15/07/2015

"Harry Potter e a Pedra Filosofal" - Diário de Leitura 1

Entre os livros que estou lendo, mencionados em postagens recentes, está, inesperadamente para mim e para alguns que me conhecem, Harry Potter e a Pedra Filosofal. Passei da metade na manhã de sábado, 11 de julho. Conheço gente de todas as idades que leram o best-seller, pessoas com interesses variados, com ambições intelectuais bem díspares também. Nunca tive vontade de ler a série, tampouco assisti, na íntegra, a qualquer um dos filmes inspirados nela.

O livro é simpático, a estória e o modo como é contada não me irritam - como imagino que ocorreria, caso tentasse ler outras obras de literatura infanto-juvenil -, mas certamente não é o tipo de escrita que mais me interessa. Resolvi ler, pelo menos, um Harry Potter, mais por interesse pelas pessoas que leram - gente demais! - do que pelo prazer que a obra me proporcionaria diretamente. 
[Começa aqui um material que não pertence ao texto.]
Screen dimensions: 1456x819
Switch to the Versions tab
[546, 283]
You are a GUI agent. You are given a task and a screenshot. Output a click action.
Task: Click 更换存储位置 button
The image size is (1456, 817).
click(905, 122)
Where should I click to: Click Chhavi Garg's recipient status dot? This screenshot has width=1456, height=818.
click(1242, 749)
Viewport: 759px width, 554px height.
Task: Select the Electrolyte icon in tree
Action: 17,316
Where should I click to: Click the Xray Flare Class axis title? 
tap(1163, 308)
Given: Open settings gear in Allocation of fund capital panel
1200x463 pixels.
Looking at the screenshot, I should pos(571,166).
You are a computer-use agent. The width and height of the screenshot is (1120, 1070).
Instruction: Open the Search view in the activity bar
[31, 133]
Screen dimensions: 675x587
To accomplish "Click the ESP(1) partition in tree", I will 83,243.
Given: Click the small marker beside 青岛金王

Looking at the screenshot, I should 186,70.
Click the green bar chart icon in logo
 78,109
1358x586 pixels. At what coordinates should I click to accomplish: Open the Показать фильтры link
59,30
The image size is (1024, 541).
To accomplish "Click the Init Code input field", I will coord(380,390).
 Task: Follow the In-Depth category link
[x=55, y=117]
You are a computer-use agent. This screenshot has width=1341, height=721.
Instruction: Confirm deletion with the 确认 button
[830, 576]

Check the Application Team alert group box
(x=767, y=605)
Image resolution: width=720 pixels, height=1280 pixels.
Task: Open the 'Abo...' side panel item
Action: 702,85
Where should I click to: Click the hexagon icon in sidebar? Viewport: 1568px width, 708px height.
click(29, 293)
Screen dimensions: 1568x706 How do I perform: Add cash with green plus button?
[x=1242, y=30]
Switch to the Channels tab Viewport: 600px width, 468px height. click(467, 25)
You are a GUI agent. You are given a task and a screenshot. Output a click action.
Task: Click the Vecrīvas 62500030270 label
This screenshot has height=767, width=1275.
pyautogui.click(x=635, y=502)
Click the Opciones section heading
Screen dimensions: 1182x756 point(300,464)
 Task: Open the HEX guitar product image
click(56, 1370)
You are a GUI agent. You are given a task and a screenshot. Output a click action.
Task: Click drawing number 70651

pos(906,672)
Uma coisa que notei é que, entre o pessoal que trata de livros em redes sociais, especialmente no Instagram, a febre momentânea são as obras de John Green. Minha irmã mais nova, uma boa leitora, bem acima da média dos adolescentes com sua idade, gostou muito de Quem é você, Alasca? e de algum outro cujo título não me ocorre agora. Como a maioria dos usuários do Instagram deve ser formada por leitores dessa idade, é o que mais se vê. É meio triste, porque falta diversidade, porém isso é típico de sociedade de massa como é a nossa faz tempo. Tenho sérias dúvidas sobre se John Green será lido em vinte anos.

Com Harry Potter, parece-me ocorrer algo diferente. O livro foi febre e continua arrebanhando fãs nas novas gerações, desde 1997, quando foi lançado em inglês, há quase vinte anos. Os primeiros adolescentes que leram a estória do bruxo britânico, se tivessem seus 12 anos à época, estão na casa dos 30 no mundo anglófono. Além disso, como mencionei, a adesão ao livro e aos filmes, que ajudaram a catapultar o universo construído nessa narrativa em todas as direções geográficas e etárias, ocorreu também entre pessoas já crescidas na época e depois do lançamento. Estou no começo dos 30 e não havia tocado ainda em Harry Potter, mas meu melhor amigo, meses mais velho do que eu - faço questão de ressaltar isso, na esperança de que ele veja esta postagem um dia - leu toda a série e sempre me veio com referências das obras que me deixavam boiando, e eu tinha de pedir explicações do que se tratava: tornei-me um amigo de conversa claudicante para ele. O mesmo aconteceu em várias ocasiões, quando se falava em lançar um "avada kedavra" sobre um desafeto do dia, em "aparatar" em algum lugar ou em mandar uma coruja a alguém.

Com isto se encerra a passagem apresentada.